§ TASK SET:
a - Answer each question from the forum thread on the Sorby Patriot chuck, one answer per line with matching marks.
(i) What size of faceplate came with the Scheppach DMT 540?
(ii) What price is given for the Sorby Patriot?
(iii) Which lathe does NikNak say they now have?
b - Resume the forum thread on the Sorby Patriot chuck, picking up after its final line.

§ EXCERPTED PASSAGE:
**********
# Robert Sorby Patriot Chuck - Any Views



## wcndave (26 Apr 2012)

I have a Scheppach DMT 540, which is quite small. It came with an 80mm faceplate and a centre.

Now I want to start turning things that really need holding in jaws.

I was looking at the Sorby Patriot, as it comes with the correct M33 built in, however it's quite expensive at £170. (I can get this here in Italy, so it's top of my list at the moment).

i guess at some point i will buy extra jaws for it, and keep expanding my set. This means, if I get a bigger lathe, which I may well in 5 years or so, then if it's not M33, I will have to get another sorby to keep using accessories. Also means that I have to buy Sorby accessories to start, so I am tied in.

questions are:

is this a good chuck, for a small lathe?
are the tolerances good?
are the accessories reasonably priced?

I must admit that turning is probably my weakest area, however I am really starting to get in to it, as it's quite and quick and doesn't take much room, so when I am in middle of a cabinet and glue stress up it's nice to do a bit of turning, but I really don't know much about the nuances of the kit...


----------



## NikNak (26 Apr 2012)

Dave (?)


I've now got the Jet 1220VS which i think is a similar 'size' to your setup. 

I've also got the Patriot... came with a 1" x 16tpi as standard, plus an adapter (still in the box somewhere...).
**********
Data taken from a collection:
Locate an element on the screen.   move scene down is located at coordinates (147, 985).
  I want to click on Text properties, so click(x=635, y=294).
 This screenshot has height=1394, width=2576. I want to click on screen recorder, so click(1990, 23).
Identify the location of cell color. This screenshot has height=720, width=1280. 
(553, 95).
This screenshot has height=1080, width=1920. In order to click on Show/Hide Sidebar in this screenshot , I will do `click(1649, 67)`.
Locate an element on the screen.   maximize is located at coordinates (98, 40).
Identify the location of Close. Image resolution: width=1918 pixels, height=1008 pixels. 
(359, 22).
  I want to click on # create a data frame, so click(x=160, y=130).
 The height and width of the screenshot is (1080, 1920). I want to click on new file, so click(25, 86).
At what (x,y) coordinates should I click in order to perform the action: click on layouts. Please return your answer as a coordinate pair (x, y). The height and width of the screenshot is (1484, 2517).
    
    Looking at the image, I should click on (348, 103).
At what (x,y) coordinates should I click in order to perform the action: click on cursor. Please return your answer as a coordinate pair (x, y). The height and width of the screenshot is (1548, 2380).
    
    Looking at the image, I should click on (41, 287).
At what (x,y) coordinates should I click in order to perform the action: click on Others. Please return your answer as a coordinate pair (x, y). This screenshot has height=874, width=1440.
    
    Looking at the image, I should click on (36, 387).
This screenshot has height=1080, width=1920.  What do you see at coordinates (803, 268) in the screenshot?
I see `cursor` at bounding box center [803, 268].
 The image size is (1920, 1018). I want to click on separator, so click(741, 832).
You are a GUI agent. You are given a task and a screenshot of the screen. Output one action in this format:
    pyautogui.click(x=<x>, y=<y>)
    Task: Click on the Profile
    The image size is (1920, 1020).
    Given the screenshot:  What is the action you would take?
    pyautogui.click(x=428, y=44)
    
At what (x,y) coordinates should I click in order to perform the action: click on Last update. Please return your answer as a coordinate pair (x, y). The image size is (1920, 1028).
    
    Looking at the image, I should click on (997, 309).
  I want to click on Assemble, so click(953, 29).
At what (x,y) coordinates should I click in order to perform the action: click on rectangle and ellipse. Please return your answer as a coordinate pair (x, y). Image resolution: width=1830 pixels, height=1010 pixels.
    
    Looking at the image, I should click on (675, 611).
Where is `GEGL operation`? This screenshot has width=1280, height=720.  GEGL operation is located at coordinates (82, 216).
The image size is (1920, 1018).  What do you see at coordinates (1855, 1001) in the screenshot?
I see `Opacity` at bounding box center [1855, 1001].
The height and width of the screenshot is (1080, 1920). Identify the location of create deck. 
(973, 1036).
**********
§ EXPECTED ANSWERS:
a -
(i) 80mm
(ii) £170
(iii) The Jet 1220VS

b -
Came with standard jaws and as yet i've had no need to buy any further jaws or accessories as you put it. But still manage to do bowls, box's, egg cups, blah blah blah.....

£170 seems excessive.... :shock: i know you're in Italy but can you not get one shipped out..?



Nick


----------



## wcndave (26 Apr 2012)

£126 at toolpost, add on say £15 for delivery, that's £140 = 163 euro vs 190 euro here, so i guess i could do. Sometimes things take a month or get lost, that's my only concern....


----------



## wcndave (26 Apr 2012)

Ah, the 190 euros is without VAT, so I think an order from toolpost may be "in order".

I assume the 2" jaws do bowls up to about 10" which is pretty much my max capacity on lathe anyway, so may not need other accessories, was actually thinking i might need the smaller ones at some point, as tend to do more fine work right now...


----------



## jumps (26 Apr 2012)

wcndave":3kesti1m said:


> Ah, the 190 euros is without VAT, so I think an order from toolpost may be "in order".
> 
> I assume the 2" jaws do bowls up to about 10" which is pretty much my max capacity on lathe anyway, so may not need other accessories, was actually thinking i might need the smaller ones at some point, as tend to do more fine work right now...



I do a fairly mixed bag of turning, and find that I use the 50mm jaws about 60% of the time, 25mm 30% and 90mm 10% which tends to support your assessment.

I think you will find that there are other jaws that will fit that chuck, but all attempts to produce a meaningfull compatability chart seem doomed for some reason! Others may be able to advise. Given the investment, and your shipping issues, I would be tempted to add a 25mm to your initial order.


----------



## wcndave (26 Apr 2012)

Good idea, I was looking at the 1" pin jaws as often i need to hold thin narrow pieces and the extra length might help - tried those?


----------



## wcndave (26 Apr 2012)

LOL, at toolpost it's 126, however + VAT and £40 delivery, makes it £190 - so the same both ways...


----------



## jumps (26 Apr 2012)

wcndave":2fuy22s4 said:


> Good idea, I was looking at the 1" pin jaws as often i need to hold thin narrow pieces and the extra length might help - tried those?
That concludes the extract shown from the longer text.